* [Source data]:
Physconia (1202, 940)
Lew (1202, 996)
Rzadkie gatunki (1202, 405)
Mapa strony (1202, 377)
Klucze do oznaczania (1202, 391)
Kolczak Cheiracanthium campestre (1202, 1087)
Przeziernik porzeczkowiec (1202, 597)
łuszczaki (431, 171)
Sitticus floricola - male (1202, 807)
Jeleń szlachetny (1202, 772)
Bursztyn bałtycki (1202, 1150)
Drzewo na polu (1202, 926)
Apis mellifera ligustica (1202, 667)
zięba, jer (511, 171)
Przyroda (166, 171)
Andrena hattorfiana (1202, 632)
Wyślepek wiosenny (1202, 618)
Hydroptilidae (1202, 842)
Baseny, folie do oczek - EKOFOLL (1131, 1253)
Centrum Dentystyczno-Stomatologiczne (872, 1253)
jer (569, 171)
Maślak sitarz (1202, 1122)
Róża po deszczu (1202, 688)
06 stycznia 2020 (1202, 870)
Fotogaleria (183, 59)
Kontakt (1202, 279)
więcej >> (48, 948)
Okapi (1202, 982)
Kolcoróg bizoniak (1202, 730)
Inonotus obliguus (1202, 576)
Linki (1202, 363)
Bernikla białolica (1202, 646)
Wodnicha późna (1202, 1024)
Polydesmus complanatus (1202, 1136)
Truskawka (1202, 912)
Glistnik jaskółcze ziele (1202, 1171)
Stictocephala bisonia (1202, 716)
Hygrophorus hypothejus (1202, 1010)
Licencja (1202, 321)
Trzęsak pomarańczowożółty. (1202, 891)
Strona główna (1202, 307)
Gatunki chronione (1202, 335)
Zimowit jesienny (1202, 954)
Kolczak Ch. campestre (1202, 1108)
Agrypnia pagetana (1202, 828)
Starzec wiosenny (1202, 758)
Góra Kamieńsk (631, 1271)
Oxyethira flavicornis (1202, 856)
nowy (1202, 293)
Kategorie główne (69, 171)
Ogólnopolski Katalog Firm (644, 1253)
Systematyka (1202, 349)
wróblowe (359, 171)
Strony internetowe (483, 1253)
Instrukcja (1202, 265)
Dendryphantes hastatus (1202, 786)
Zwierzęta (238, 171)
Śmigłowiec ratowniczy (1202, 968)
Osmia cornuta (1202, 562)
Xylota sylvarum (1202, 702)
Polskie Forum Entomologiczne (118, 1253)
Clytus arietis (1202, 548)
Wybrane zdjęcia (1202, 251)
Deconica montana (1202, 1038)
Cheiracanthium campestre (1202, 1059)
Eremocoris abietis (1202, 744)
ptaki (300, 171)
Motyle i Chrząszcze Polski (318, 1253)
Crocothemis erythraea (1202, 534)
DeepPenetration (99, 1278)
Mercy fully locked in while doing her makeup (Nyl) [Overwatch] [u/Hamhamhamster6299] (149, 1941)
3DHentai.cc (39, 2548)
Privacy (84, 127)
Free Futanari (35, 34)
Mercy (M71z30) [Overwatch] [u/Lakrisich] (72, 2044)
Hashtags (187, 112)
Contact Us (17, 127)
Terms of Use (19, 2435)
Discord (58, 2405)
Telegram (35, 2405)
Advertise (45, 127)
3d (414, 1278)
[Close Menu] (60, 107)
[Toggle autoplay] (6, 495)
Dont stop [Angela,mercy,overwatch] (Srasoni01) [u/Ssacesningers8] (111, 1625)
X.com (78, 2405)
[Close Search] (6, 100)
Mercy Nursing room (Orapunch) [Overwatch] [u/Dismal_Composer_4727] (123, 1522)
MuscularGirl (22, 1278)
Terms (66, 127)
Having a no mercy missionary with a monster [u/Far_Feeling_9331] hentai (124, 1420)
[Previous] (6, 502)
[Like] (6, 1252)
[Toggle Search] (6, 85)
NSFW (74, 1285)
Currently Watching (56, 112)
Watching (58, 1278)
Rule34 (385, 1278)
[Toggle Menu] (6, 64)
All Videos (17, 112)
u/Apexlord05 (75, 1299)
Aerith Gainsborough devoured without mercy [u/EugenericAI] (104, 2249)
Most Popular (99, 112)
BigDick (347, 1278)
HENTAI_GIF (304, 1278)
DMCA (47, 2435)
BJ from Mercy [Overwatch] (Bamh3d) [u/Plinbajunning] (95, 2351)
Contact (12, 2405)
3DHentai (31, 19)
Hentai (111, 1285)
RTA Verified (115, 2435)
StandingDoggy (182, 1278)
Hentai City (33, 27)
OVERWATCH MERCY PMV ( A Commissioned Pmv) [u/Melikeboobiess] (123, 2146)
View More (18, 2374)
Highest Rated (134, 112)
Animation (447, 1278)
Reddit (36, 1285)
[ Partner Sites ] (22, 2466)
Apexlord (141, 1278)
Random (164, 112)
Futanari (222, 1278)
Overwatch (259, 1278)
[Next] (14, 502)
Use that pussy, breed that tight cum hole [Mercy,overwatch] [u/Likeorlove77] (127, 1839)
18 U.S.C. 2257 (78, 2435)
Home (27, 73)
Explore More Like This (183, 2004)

* [Task description]:
Every record must be transcribed exactly, with no line skipped.

* [Written reply]:
Physconia (1202, 940)
Lew (1202, 996)
Rzadkie gatunki (1202, 405)
Mapa strony (1202, 377)
Klucze do oznaczania (1202, 391)
Kolczak Cheiracanthium campestre (1202, 1087)
Przeziernik porzeczkowiec (1202, 597)
łuszczaki (431, 171)
Sitticus floricola - male (1202, 807)
Jeleń szlachetny (1202, 772)
Bursztyn bałtycki (1202, 1150)
Drzewo na polu (1202, 926)
Apis mellifera ligustica (1202, 667)
zięba, jer (511, 171)
Przyroda (166, 171)
Andrena hattorfiana (1202, 632)
Wyślepek wiosenny (1202, 618)
Hydroptilidae (1202, 842)
Baseny, folie do oczek - EKOFOLL (1131, 1253)
Centrum Dentystyczno-Stomatologiczne (872, 1253)
jer (569, 171)
Maślak sitarz (1202, 1122)
Róża po deszczu (1202, 688)
06 stycznia 2020 (1202, 870)
Fotogaleria (183, 59)
Kontakt (1202, 279)
więcej >> (48, 948)
Okapi (1202, 982)
Kolcoróg bizoniak (1202, 730)
Inonotus obliguus (1202, 576)
Linki (1202, 363)
Bernikla białolica (1202, 646)
Wodnicha późna (1202, 1024)
Polydesmus complanatus (1202, 1136)
Truskawka (1202, 912)
Glistnik jaskółcze ziele (1202, 1171)
Stictocephala bisonia (1202, 716)
Hygrophorus hypothejus (1202, 1010)
Licencja (1202, 321)
Trzęsak pomarańczowożółty. (1202, 891)
Strona główna (1202, 307)
Gatunki chronione (1202, 335)
Zimowit jesienny (1202, 954)
Kolczak Ch. campestre (1202, 1108)
Agrypnia pagetana (1202, 828)
Starzec wiosenny (1202, 758)
Góra Kamieńsk (631, 1271)
Oxyethira flavicornis (1202, 856)
nowy (1202, 293)
Kategorie główne (69, 171)
Ogólnopolski Katalog Firm (644, 1253)
Systematyka (1202, 349)
wróblowe (359, 171)
Strony internetowe (483, 1253)
Instrukcja (1202, 265)
Dendryphantes hastatus (1202, 786)
Zwierzęta (238, 171)
Śmigłowiec ratowniczy (1202, 968)
Osmia cornuta (1202, 562)
Xylota sylvarum (1202, 702)
Polskie Forum Entomologiczne (118, 1253)
Clytus arietis (1202, 548)
Wybrane zdjęcia (1202, 251)
Deconica montana (1202, 1038)
Cheiracanthium campestre (1202, 1059)
Eremocoris abietis (1202, 744)
ptaki (300, 171)
Motyle i Chrząszcze Polski (318, 1253)
Crocothemis erythraea (1202, 534)
DeepPenetration (99, 1278)
Mercy fully locked in while doing her makeup (Nyl) [Overwatch] [u/Hamhamhamster6299] (149, 1941)
3DHentai.cc (39, 2548)
Privacy (84, 127)
Free Futanari (35, 34)
Mercy (M71z30) [Overwatch] [u/Lakrisich] (72, 2044)
Hashtags (187, 112)
Contact Us (17, 127)
Terms of Use (19, 2435)
Discord (58, 2405)
Telegram (35, 2405)
Advertise (45, 127)
3d (414, 1278)
[Close Menu] (60, 107)
[Toggle autoplay] (6, 495)
Dont stop [Angela,mercy,overwatch] (Srasoni01) [u/Ssacesningers8] (111, 1625)
X.com (78, 2405)
[Close Search] (6, 100)
Mercy Nursing room (Orapunch) [Overwatch] [u/Dismal_Composer_4727] (123, 1522)
MuscularGirl (22, 1278)
Terms (66, 127)
Having a no mercy missionary with a monster [u/Far_Feeling_9331] hentai (124, 1420)
[Previous] (6, 502)
[Like] (6, 1252)
[Toggle Search] (6, 85)
NSFW (74, 1285)
Currently Watching (56, 112)
Watching (58, 1278)
Rule34 (385, 1278)
[Toggle Menu] (6, 64)
All Videos (17, 112)
u/Apexlord05 (75, 1299)
Aerith Gainsborough devoured without mercy [u/EugenericAI] (104, 2249)
Most Popular (99, 112)
BigDick (347, 1278)
HENTAI_GIF (304, 1278)
DMCA (47, 2435)
BJ from Mercy [Overwatch] (Bamh3d) [u/Plinbajunning] (95, 2351)
Contact (12, 2405)
3DHentai (31, 19)
Hentai (111, 1285)
RTA Verified (115, 2435)
StandingDoggy (182, 1278)
Hentai City (33, 27)
OVERWATCH MERCY PMV ( A Commissioned Pmv) [u/Melikeboobiess] (123, 2146)
View More (18, 2374)
Highest Rated (134, 112)
Animation (447, 1278)
Reddit (36, 1285)
[ Partner Sites ] (22, 2466)
Apexlord (141, 1278)
Random (164, 112)
Futanari (222, 1278)
Overwatch (259, 1278)
[Next] (14, 502)
Use that pussy, breed that tight cum hole [Mercy,overwatch] [u/Likeorlove77] (127, 1839)
18 U.S.C. 2257 (78, 2435)
Home (27, 73)
Explore More Like This (183, 2004)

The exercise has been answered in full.